**Source excerpt**
::::::::::

Preventive measures in the bill include establishment of an incident clearinghouse to catalog incidents of animal rights and environmental terrorism and provide information to law enforcement agencies investigating similar crimes and a process for designating groups as domestic terrorist organizations. The information center will be managed by the FBI.

HR4454 also includes security enhancement grants for colleges and universities, which are often targets of anti-research zealots, and allows the government to seize the assets of groups determined to be domestic terrorists. Such designations last for two years and must be renewed at the end of that period. Congress can block the designation for any group. Any group identified as a domestic terrorist group can appeal the label to the US District Court of Appeals in Washington DC.

Organizations identified as domestic terrorist groups will lose their tax-exempt status as charities.

Designation as a domestic terrorist organization is made by the Attorney General of the US and is based on the following information:

  1. the organization engages in terrorist activity or retains the ability or intent to do so, and
  2. the terrorist activity threatens the security of the US or US nationals.

::::::::::

**Dataset content**
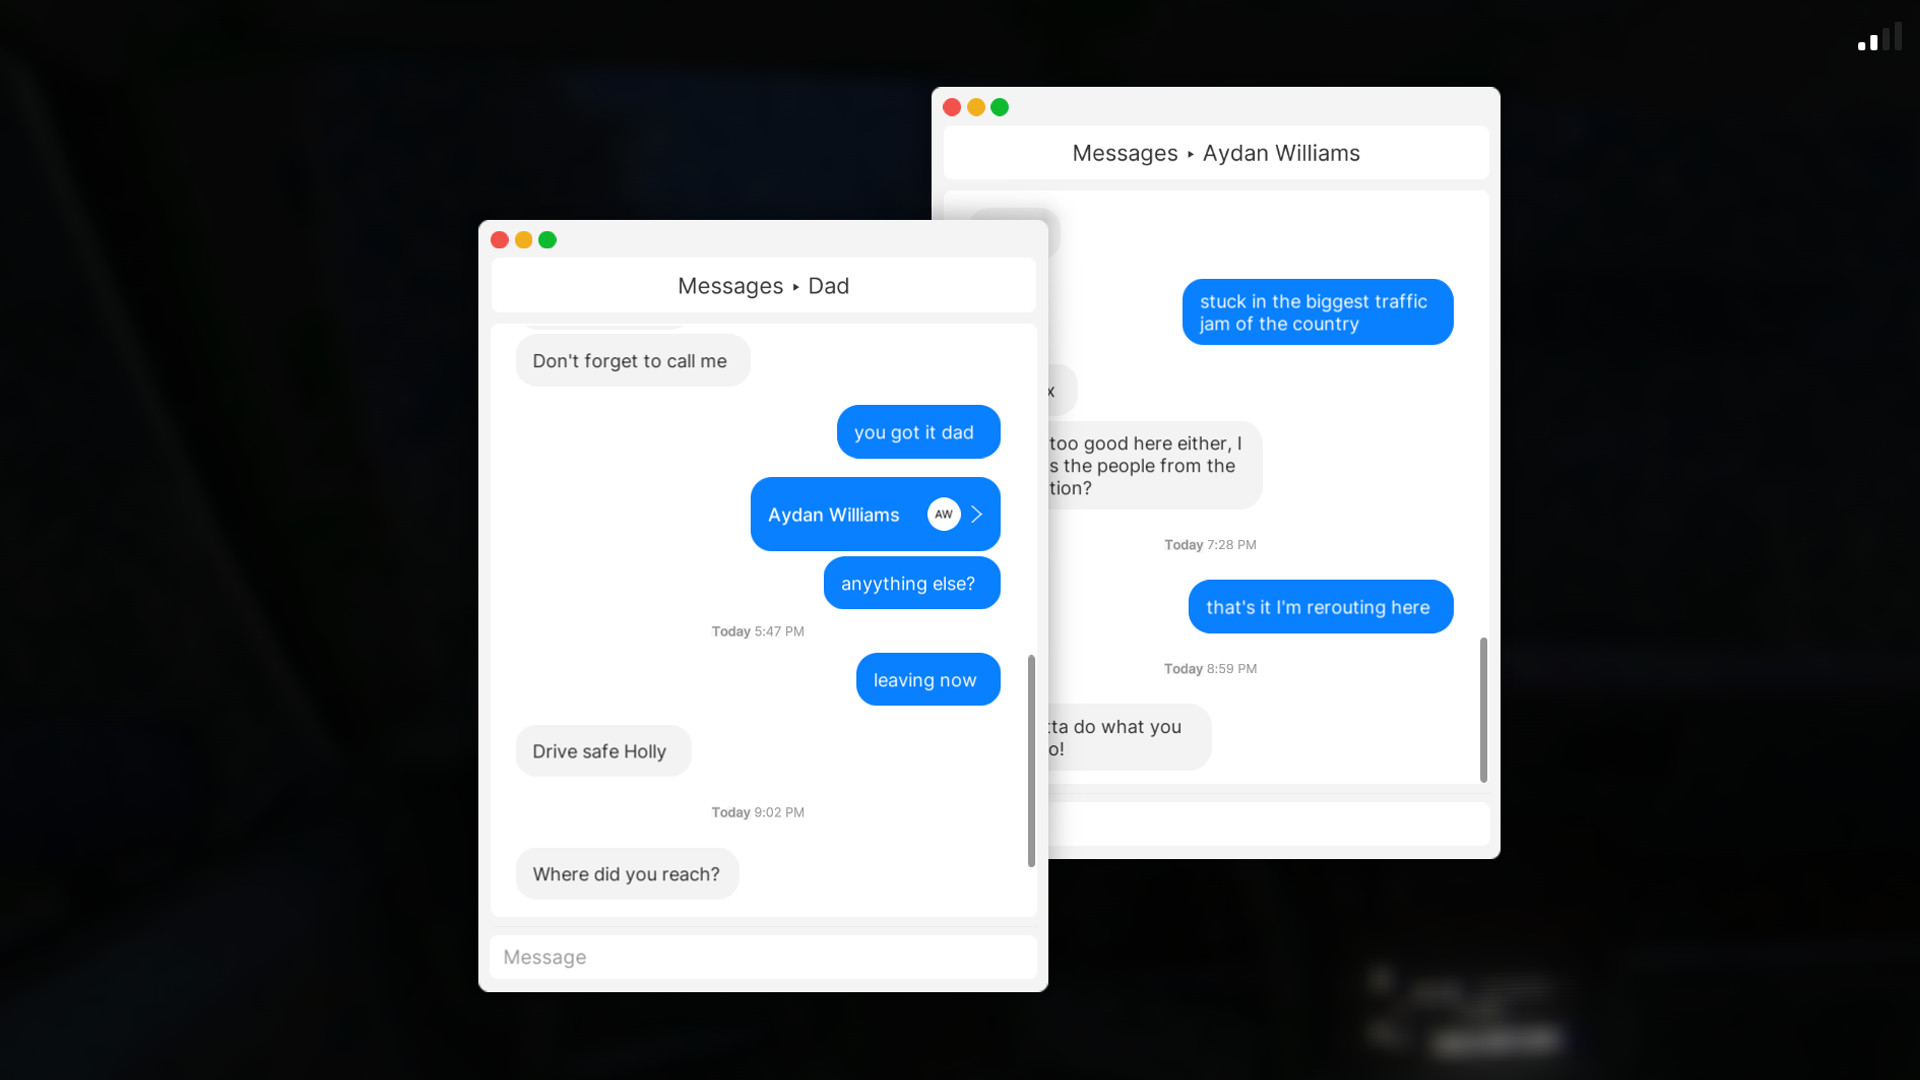Click 'Drive safe Holly' message bubble

599,750

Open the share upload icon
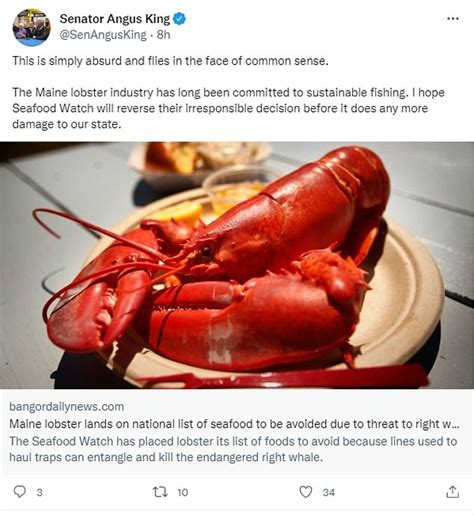pos(452,492)
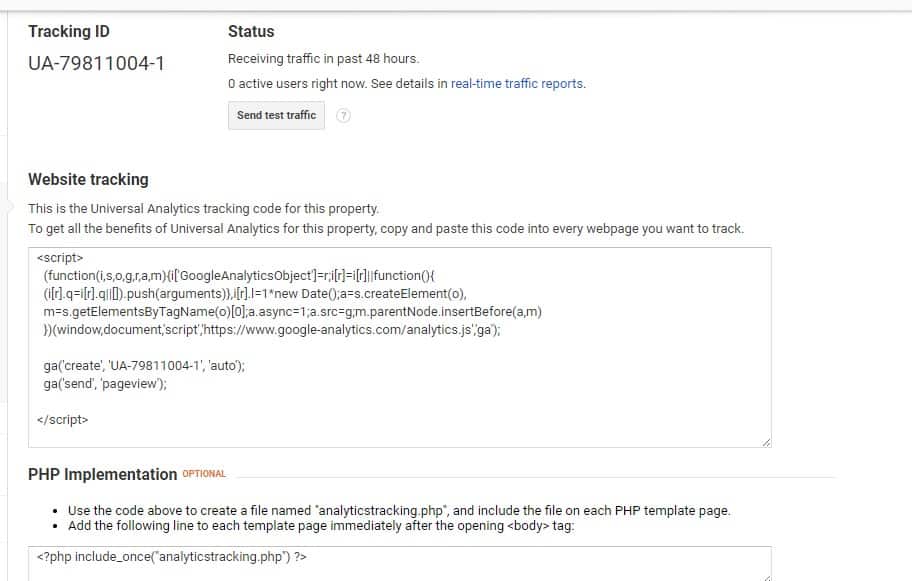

::::::::::

**Required actions**
1. From the HR4454 excerpt, write out the part that opens with the words containing "Designation as a" and closes with "or US nationals.".
2. According to the HR4454 excerpt, how long does a designation as a domestic terrorist organization last?
3. Turn the paragraph of the HR4454 excerpt beginning "HR4454 also includes security enhancement grants" into a short bulleted list that keeps its main facts.

**List of solutions**
1.
Designation as a domestic terrorist organization is made by the Attorney General of the US and is based on the following information:

  1. the organization engages in terrorist activity or retains the ability or intent to do so, and
  2. the terrorist activity threatens the security of the US or US nationals.

2. Two years, after which it must be renewed.

3.
- Provides security enhancement grants for colleges and universities, which are often targets of anti-research zealots.
- Lets the government seize the assets of groups determined to be domestic terrorists.
- Designations last two years and must then be renewed.
- Congress can block the designation of any group.
- A designated group can appeal the label to the US District Court of Appeals in Washington DC.